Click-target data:
################

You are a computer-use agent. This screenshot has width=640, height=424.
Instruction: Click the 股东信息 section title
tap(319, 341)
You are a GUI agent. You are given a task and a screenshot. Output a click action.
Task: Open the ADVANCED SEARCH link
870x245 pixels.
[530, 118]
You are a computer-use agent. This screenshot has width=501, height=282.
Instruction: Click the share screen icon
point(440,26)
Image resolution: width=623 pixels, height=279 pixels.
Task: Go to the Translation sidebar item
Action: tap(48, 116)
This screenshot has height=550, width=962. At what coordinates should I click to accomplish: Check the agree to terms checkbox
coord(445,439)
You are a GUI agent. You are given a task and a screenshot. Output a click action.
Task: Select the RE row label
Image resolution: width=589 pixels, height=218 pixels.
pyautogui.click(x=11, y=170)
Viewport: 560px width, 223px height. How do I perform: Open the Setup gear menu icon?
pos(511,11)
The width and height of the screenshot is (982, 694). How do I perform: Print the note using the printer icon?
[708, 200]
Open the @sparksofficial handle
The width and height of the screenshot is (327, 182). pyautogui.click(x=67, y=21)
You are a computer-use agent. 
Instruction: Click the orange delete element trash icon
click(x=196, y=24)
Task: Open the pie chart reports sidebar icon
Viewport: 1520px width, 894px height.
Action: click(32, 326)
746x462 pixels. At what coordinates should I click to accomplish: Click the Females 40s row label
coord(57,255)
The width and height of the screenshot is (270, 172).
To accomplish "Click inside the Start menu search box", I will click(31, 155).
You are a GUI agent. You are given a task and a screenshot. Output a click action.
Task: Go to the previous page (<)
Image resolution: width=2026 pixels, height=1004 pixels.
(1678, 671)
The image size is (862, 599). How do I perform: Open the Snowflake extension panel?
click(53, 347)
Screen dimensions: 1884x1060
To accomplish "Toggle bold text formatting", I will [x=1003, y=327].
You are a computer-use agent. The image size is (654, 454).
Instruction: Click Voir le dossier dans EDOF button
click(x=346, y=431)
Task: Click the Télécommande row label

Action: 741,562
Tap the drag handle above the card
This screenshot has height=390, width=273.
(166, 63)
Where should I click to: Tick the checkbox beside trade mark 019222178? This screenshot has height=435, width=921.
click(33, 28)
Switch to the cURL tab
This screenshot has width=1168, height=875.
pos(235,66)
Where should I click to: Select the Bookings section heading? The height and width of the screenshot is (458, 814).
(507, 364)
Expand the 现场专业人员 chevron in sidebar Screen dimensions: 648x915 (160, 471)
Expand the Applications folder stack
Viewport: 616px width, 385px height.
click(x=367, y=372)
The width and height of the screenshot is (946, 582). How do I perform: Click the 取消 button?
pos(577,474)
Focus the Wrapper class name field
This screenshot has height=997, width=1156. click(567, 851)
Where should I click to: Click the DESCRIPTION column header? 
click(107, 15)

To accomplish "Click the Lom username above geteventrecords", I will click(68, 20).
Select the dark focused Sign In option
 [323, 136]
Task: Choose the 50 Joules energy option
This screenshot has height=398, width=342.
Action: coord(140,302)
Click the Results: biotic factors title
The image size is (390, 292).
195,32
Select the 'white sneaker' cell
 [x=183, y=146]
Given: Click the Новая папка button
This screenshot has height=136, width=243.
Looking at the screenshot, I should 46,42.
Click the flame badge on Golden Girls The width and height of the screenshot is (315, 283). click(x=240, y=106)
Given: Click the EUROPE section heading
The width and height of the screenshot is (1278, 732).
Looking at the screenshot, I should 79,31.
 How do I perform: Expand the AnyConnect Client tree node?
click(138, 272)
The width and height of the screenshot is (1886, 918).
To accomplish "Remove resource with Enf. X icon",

################

Written instruction:
Rewrite all of the data above, putting "interface agent" wherever "GUI agent" appears and keeping everything else the same.

Written solution:
You are a computer-use agent. This screenshot has width=640, height=424.
Instruction: Click the 股东信息 section title
tap(319, 341)
You are a interface agent. You are given a task and a screenshot. Output a click action.
Task: Open the ADVANCED SEARCH link
870x245 pixels.
[530, 118]
You are a computer-use agent. This screenshot has width=501, height=282.
Instruction: Click the share screen icon
point(440,26)
Image resolution: width=623 pixels, height=279 pixels.
Task: Go to the Translation sidebar item
Action: tap(48, 116)
This screenshot has height=550, width=962. At what coordinates should I click to accomplish: Check the agree to terms checkbox
coord(445,439)
You are a interface agent. You are given a task and a screenshot. Output a click action.
Task: Select the RE row label
Image resolution: width=589 pixels, height=218 pixels.
pyautogui.click(x=11, y=170)
Viewport: 560px width, 223px height. How do I perform: Open the Setup gear menu icon?
pos(511,11)
The width and height of the screenshot is (982, 694). How do I perform: Print the note using the printer icon?
[708, 200]
Open the @sparksofficial handle
The width and height of the screenshot is (327, 182). pyautogui.click(x=67, y=21)
You are a computer-use agent. 
Instruction: Click the orange delete element trash icon
click(x=196, y=24)
Task: Open the pie chart reports sidebar icon
Viewport: 1520px width, 894px height.
Action: click(32, 326)
746x462 pixels. At what coordinates should I click to accomplish: Click the Females 40s row label
coord(57,255)
The width and height of the screenshot is (270, 172).
To accomplish "Click inside the Start menu search box", I will click(31, 155).
You are a interface agent. You are given a task and a screenshot. Output a click action.
Task: Go to the previous page (<)
Image resolution: width=2026 pixels, height=1004 pixels.
(1678, 671)
The image size is (862, 599). How do I perform: Open the Snowflake extension panel?
click(53, 347)
Screen dimensions: 1884x1060
To accomplish "Toggle bold text formatting", I will [x=1003, y=327].
You are a computer-use agent. The image size is (654, 454).
Instruction: Click Voir le dossier dans EDOF button
click(x=346, y=431)
Task: Click the Télécommande row label

Action: 741,562
Tap the drag handle above the card
This screenshot has height=390, width=273.
(166, 63)
Where should I click to: Tick the checkbox beside trade mark 019222178? This screenshot has height=435, width=921.
click(33, 28)
Switch to the cURL tab
This screenshot has width=1168, height=875.
pos(235,66)
Where should I click to: Select the Bookings section heading? The height and width of the screenshot is (458, 814).
(507, 364)
Expand the 现场专业人员 chevron in sidebar Screen dimensions: 648x915 (160, 471)
Expand the Applications folder stack
Viewport: 616px width, 385px height.
click(x=367, y=372)
The width and height of the screenshot is (946, 582). How do I perform: Click the 取消 button?
pos(577,474)
Focus the Wrapper class name field
This screenshot has height=997, width=1156. click(567, 851)
Where should I click to: Click the DESCRIPTION column header? 
click(107, 15)

To accomplish "Click the Lom username above geteventrecords", I will click(68, 20).
Select the dark focused Sign In option
 [323, 136]
Task: Choose the 50 Joules energy option
This screenshot has height=398, width=342.
Action: coord(140,302)
Click the Results: biotic factors title
The image size is (390, 292).
195,32
Select the 'white sneaker' cell
 [x=183, y=146]
Given: Click the Новая папка button
This screenshot has height=136, width=243.
Looking at the screenshot, I should 46,42.
Click the flame badge on Golden Girls The width and height of the screenshot is (315, 283). click(x=240, y=106)
Given: Click the EUROPE section heading
The width and height of the screenshot is (1278, 732).
Looking at the screenshot, I should 79,31.
 How do I perform: Expand the AnyConnect Client tree node?
click(138, 272)
The width and height of the screenshot is (1886, 918).
To accomplish "Remove resource with Enf. X icon",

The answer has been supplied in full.